Jamie Gorelick, the Washington, D.C. attorney representing Jared Kushner, said Friday that she would no longer represent President Donald Trump's son-in-law in matters related to investigations surrounding the presidential campaign and Russia, the National Law Journal reports.

Gorelick, a regulatory and government affairs partner at WilmerHale, will continue representing Kushner in matters related to his federal disclosures, including his security clearance and ethics disclosures. However, in an email to the National Law Journal, Gorelick said she was handing off responsibility for Russia-related matters to white-collar criminal defense lawyer Abbe Lowell of Norton Rose Fulbright, who Kushner hired June 26.

“As you may recall, and as we have stated, once [Robert] Mueller and three of our partners left the firm to form the Special Counsel’s Office, we advised Mr. Kushner to get independent legal advice whether to continue with us as counsel,” Gorelick told the Journal. “As [a] result of this process, Abbe is now responsible for the Russia-related inquiries.”

Gorelick told the publication that it was “hard to know” when she would be done representing Kushner. She still represents Ivanka Trump–Kushner’s wife and the president’s daughter–on matters related to her security clearance, ethics disclosures and financial disclosures.

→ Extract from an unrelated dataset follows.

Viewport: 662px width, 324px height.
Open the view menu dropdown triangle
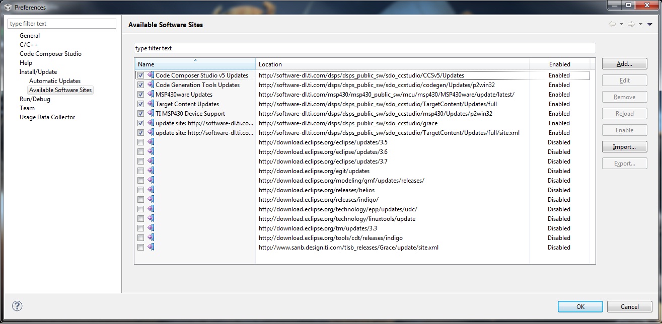coord(650,24)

Gorelick’s representation of Kushner and Ivanka Trump was always uneasy. As her email noted, the person responsible for investigating whether Kushner and other Trump associates broke the law in their dealings with Russia is Mueller, who left WilmerHale to become special counsel and thus was Gorelick’s law partner. The Department of Justice said this was not an issue, and WilmerHale partner Reginald Brown represents another Trump associate–former campaign manager Paul Manafort Jr.—in connection with the Russia investigation.

The security clearance disclosure forms Gorelick helped Kushner prepare have had to be amended in order to add information that was originally omitted, including information on his meetings with Russian nationals during the Trump campaign and transition. Knowingly leaving out this kind of material information is a crime, but Gorelick characterized his initial omissions as a mistake, the New York Times reported in April.

According to The Hill, Congressional Democrats have twice tried unsuccessfully this week to pass legislation that would revoke Kushner’s security clearance.

Gorelick is a Democrat who campaigned for Hillary Clinton and reportedly would have been considered for the job of U.S. Attorney General if Clinton had won the election. As the Washington Post noted last month, other Democrats in the D.C. bar have criticized her harshly and publicly for representing Kushner.

Gorelick told the Post that the ethical questions she had to answer for Kushner and Ivanka Trump were interesting, that WilmerHale is a “consciously bipartisan” law firm and that she doesn’t put clients through “a political litmus test.” The article mentions that she sent some pro bono work she’d done fighting the president’s policies on “sanctuary cities” to Kushner and Trump, “just so they would know, this is what your lawyer is doing.”